Publié en ligne le 22 août 2010 - Statistiques et probabilité -
Cet article a initialement été publié dans la revue Médecine/Sciences, 2010, n°2, février 2010, volume 26, pages 215-218.
https://doi.org/10.1051/medsci/2010...

L’ascendance via l’ADN

On sait depuis quelques années que l’analyse fine d’un ADN humain apporte des informations assez précises sur l’ascendance génétique de la personne concernée : dès 2004, par exemple, l’examen d’un ADN « anonyme » à l’aide d’un peu plus de huit mille Snips (voir encadré) permettait de repérer une origine européenne, africaine ou asiatique [1]. Rappelons que cette différenciation ne repose pas sur l’existence d’allèles spécifiques (au sens d’exclusif) à tel ou tel groupe humain, et ne remet pas en cause le fait que la majeure partie de la diversité génétique de notre espèce se situe à l’intérieur des populations, et non entre ces dernières. L’identification d’une ascendance requiert l’analyse simultanée d’un grand nombre de Snips, et utilise les variations de fréquence allélique pour rattacher l’ADN étudié à une (ou plusieurs) origines géographiques. Contrairement à ce que certains voudraient nous faire croire, l’ascendance n’est donc pas la « race », l’étude des Snips ne divise pas l’humanité en groupes distincts… [2,3]. D’ailleurs des travaux plus récents ont montré qu’une telle approche pouvait aussi différencier Suisses, Français et Belges, pourtant à l’évidence très proches [4]. Les progrès techniques réalisés à l’occasion des études d’association à grande échelle (GWAS, Genome-Wide Association Studies) [5] font qu’il est devenu aujourd’hui courant d’examiner 500 000 Snips chez chaque individu, grâce à des puces ADN (voir encadré) de coût abordable, et d’examiner des centaines ou même des milliers de personnes. En parallèle, les méthodes d’analyse statistique de telles données ont, elles aussi, fait de sérieux progrès et présentent aujourd’hui une finesse et une fiabilité très satisfaisantes.

Snips et puces à ADN

La diversité génétique humaine est inscrite dans notre ADN sous forme (principalement) de différences ponctuelles dans la « séquence », la suite des nucléotides T, A, G, C au sein de cette très longue molécule qui en compte trois milliards.

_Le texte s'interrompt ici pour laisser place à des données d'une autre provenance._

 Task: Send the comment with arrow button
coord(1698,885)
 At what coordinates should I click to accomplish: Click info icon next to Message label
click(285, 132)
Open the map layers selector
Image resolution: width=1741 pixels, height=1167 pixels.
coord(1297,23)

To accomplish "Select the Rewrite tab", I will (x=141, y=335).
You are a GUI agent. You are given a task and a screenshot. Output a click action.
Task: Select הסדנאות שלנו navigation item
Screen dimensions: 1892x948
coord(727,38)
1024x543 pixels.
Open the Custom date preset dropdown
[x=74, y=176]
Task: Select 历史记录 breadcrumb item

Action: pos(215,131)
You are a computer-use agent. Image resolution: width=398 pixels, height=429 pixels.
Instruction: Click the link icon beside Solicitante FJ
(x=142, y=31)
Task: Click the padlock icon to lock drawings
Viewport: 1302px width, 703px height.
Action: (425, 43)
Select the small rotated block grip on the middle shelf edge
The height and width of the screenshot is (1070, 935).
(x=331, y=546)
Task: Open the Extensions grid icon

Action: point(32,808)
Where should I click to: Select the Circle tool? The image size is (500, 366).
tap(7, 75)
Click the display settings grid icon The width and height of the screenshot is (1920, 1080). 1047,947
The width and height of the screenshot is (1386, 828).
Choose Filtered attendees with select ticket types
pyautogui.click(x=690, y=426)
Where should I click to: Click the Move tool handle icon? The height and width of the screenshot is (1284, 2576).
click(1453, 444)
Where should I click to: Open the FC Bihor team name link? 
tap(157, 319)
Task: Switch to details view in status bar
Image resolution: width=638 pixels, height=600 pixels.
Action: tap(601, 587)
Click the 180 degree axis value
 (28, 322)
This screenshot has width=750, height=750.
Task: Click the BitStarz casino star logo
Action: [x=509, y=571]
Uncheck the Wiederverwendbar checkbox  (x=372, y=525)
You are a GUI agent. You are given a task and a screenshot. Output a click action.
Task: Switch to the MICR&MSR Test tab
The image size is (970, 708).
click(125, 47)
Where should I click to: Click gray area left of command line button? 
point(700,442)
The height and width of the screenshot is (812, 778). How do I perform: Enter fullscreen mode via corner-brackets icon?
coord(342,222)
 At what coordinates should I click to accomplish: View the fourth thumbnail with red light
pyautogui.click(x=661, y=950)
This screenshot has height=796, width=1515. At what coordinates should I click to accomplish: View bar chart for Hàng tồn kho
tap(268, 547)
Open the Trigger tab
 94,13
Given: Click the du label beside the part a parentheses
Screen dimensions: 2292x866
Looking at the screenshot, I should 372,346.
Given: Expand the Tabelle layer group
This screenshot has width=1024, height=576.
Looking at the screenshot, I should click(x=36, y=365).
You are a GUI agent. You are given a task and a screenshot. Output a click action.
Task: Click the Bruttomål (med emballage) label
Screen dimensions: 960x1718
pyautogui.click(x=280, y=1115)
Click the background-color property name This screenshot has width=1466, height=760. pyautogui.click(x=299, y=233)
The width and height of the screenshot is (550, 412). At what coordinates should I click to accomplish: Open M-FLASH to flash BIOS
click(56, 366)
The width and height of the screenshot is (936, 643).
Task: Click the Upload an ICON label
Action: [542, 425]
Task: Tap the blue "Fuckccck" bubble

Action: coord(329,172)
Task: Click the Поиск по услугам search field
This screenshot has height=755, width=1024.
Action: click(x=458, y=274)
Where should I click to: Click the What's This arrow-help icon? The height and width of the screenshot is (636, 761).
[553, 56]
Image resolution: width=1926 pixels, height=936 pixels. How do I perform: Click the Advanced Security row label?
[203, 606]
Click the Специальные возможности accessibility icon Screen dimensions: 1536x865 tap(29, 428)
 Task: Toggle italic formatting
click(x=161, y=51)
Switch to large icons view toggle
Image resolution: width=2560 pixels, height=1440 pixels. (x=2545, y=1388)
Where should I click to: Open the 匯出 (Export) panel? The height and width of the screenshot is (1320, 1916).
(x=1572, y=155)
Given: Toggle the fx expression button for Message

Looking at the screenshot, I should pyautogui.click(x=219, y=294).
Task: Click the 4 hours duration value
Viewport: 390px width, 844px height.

Ces différences sont maintenant répertoriées (il en existe en moyenne trois millions entre deux personnes prises au hasard), ce sont des « single nucleotide polymorphisms » ou Snips. Elles peuvent être repérées dans l’ADN d’un individu grâce aux « puces à ADN », systèmes d’analyse miniaturisés qui peuvent examiner 500 000 points dans un ADN en une seule expérience. Pour des raisons techniques, les puces actuelles « regardent » les variations fréquentes au sein de la population, variations qui ont pu être associées à la vulnérabilité à diverses maladies fréquentes dont le déterminisme est complexe (comme le diabète, l’hypertension ou la tendance à l’obésité).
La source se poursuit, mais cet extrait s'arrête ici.